Half throughput on 6.X

rs277 · March 2, 2023, 2:16am

Another option for byte extraction, (which I offer for the sake of future searches on the topic), is use of the dp4a instruction (SM >= 6.1), returned from the __dp4a(a, b, c) intrinsic with a mask selecting the required byte, eg:

int x = __dp4a(byte-packed-int, 0x00000100, 0);

This has the benefit of being a full throughput instruction, compared to the alternative instructions (prmt, bfe, mask and shift), so is probably only of interest in “inner loop” type situations.
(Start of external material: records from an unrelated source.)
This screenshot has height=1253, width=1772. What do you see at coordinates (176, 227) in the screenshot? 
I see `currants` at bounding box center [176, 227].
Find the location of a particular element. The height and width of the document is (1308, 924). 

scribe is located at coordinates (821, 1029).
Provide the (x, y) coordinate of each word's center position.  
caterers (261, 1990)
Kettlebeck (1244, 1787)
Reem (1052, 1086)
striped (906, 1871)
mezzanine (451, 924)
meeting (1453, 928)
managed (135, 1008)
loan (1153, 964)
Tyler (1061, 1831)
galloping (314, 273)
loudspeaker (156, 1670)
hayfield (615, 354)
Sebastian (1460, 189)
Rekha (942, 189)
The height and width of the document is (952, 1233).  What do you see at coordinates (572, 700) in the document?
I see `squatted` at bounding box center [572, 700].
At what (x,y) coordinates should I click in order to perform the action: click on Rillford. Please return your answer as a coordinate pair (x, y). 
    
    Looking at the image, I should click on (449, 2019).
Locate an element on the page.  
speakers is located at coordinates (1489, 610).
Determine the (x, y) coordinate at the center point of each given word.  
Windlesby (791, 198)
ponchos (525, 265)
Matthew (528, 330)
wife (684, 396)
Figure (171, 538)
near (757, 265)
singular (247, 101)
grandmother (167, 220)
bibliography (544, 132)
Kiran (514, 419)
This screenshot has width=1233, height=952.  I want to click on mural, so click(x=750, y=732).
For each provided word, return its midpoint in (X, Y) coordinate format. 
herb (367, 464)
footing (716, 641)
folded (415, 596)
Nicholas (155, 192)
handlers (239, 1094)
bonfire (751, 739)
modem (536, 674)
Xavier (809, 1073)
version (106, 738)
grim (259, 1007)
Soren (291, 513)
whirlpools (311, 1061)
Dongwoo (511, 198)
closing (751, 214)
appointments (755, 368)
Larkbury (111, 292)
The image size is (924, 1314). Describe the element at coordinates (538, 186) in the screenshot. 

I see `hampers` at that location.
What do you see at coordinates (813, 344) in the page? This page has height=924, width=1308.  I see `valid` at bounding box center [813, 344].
Where it gets somewhat more useful, (if somewhat niche), is when the byte being extracted is being used as the index into a small shared memory array, when the multiply/accumulate function can be utilised, via a small PTX function, to also perform the byte based address calculation to the LD.SHARED.XX instruction, thereby eliminating the normally attendant ISCADD or LEA instruction.

This is done by modifying the mask value to reflect the number of bytes in the array element and the “0” parameter is replaced by the array base address. This can only be used with shared memory as the address is a 32 bit pointer.

In my particular use case, removing the addressing instructions from the inner loop this way results in a 14% gain.